> EXERCISE BRIEF
In the records below, begin at the line that has "Open PR Newswire news link" and stop after the line that has "is (191, 221)."; quote those lines verbatim and nothing more.

Top of TASK INPUTS

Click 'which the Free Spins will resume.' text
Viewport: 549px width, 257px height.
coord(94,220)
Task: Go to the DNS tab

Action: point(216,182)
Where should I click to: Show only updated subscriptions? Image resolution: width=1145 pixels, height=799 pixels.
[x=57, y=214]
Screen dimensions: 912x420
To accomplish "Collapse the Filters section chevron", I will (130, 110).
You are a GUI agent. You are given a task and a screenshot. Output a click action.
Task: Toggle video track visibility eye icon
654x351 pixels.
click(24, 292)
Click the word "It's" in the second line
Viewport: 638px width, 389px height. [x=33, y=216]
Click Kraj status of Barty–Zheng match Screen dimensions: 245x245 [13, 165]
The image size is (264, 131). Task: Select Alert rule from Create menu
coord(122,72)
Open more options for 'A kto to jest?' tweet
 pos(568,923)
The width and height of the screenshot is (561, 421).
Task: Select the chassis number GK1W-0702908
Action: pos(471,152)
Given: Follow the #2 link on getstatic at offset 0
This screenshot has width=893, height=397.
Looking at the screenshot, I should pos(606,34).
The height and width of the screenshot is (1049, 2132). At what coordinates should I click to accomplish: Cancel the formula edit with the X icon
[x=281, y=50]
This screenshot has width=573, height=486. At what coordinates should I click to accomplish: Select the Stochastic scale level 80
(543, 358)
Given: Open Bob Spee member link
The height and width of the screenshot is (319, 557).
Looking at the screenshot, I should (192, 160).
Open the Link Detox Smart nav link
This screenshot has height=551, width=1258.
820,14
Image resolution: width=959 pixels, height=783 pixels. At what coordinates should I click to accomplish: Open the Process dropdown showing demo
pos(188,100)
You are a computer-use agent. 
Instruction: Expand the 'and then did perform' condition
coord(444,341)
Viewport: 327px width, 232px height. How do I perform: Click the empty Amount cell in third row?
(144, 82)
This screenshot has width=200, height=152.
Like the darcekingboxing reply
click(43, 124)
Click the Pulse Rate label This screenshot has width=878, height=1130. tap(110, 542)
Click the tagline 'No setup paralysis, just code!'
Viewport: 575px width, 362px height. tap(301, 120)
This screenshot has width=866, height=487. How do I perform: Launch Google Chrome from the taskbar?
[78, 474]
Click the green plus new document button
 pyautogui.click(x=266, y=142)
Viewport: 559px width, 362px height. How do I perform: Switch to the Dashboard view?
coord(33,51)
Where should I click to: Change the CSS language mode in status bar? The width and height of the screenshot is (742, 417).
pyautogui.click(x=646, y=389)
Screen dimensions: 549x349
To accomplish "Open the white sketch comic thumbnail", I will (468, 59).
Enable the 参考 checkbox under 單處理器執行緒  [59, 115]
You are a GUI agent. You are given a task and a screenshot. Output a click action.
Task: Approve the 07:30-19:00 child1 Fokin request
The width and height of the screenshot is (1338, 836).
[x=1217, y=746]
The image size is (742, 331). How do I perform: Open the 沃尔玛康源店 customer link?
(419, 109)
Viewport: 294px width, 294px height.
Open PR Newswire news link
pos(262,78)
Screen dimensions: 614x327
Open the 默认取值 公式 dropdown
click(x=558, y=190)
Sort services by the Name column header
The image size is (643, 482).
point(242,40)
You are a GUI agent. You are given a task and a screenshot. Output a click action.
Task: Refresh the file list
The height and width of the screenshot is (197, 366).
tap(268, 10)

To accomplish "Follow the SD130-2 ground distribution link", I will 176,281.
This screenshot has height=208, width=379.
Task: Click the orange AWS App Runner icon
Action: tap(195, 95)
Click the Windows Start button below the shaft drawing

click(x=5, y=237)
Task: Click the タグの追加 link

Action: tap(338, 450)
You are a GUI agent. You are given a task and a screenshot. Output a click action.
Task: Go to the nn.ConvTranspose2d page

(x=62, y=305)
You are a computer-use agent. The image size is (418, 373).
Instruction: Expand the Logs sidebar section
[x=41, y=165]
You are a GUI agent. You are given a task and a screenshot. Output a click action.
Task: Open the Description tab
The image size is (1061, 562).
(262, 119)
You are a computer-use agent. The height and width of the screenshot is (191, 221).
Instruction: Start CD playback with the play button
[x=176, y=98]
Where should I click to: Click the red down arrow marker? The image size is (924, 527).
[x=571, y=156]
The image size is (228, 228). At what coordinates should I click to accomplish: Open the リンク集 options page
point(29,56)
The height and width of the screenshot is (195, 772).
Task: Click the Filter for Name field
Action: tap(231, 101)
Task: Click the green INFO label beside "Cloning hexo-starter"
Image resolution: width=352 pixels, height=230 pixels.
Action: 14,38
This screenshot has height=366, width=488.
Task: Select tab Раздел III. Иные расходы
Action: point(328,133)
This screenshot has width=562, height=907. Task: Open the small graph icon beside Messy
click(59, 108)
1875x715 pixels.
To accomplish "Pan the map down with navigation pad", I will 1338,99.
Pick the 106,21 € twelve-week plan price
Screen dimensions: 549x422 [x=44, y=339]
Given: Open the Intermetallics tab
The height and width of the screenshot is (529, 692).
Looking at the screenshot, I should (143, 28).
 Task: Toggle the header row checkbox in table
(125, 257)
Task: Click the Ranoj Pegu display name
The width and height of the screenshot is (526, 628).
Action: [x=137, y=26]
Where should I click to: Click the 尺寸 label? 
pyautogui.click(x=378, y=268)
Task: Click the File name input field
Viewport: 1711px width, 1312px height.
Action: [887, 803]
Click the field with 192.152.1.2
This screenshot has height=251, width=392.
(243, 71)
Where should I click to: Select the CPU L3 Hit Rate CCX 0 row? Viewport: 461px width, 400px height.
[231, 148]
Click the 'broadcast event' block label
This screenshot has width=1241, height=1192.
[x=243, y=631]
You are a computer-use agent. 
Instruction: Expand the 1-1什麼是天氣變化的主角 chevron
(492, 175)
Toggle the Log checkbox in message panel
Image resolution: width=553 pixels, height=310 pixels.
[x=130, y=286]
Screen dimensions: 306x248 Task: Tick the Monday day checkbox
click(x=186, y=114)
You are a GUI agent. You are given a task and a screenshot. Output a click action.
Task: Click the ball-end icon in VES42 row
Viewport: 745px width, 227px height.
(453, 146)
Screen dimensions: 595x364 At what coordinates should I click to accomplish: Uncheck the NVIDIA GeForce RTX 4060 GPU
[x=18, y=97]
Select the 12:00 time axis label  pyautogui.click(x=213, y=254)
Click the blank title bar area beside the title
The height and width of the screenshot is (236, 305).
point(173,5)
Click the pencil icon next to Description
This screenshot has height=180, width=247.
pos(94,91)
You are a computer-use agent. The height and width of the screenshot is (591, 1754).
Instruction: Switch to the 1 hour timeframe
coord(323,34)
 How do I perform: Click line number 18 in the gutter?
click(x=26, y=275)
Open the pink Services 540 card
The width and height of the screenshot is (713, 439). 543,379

Bottom of TASK INPUTS

> RESPONSE TO THE EXERCISE
Open PR Newswire news link
pos(262,78)
Screen dimensions: 614x327
Open the 默认取值 公式 dropdown
click(x=558, y=190)
Sort services by the Name column header
The image size is (643, 482).
point(242,40)
You are a GUI agent. You are given a task and a screenshot. Output a click action.
Task: Refresh the file list
The height and width of the screenshot is (197, 366).
tap(268, 10)

To accomplish "Follow the SD130-2 ground distribution link", I will 176,281.
This screenshot has height=208, width=379.
Task: Click the orange AWS App Runner icon
Action: tap(195, 95)
Click the Windows Start button below the shaft drawing

click(x=5, y=237)
Task: Click the タグの追加 link

Action: tap(338, 450)
You are a GUI agent. You are given a task and a screenshot. Output a click action.
Task: Go to the nn.ConvTranspose2d page

(x=62, y=305)
You are a computer-use agent. The image size is (418, 373).
Instruction: Expand the Logs sidebar section
[x=41, y=165]
You are a GUI agent. You are given a task and a screenshot. Output a click action.
Task: Open the Description tab
The image size is (1061, 562).
(262, 119)
You are a computer-use agent. The height and width of the screenshot is (191, 221).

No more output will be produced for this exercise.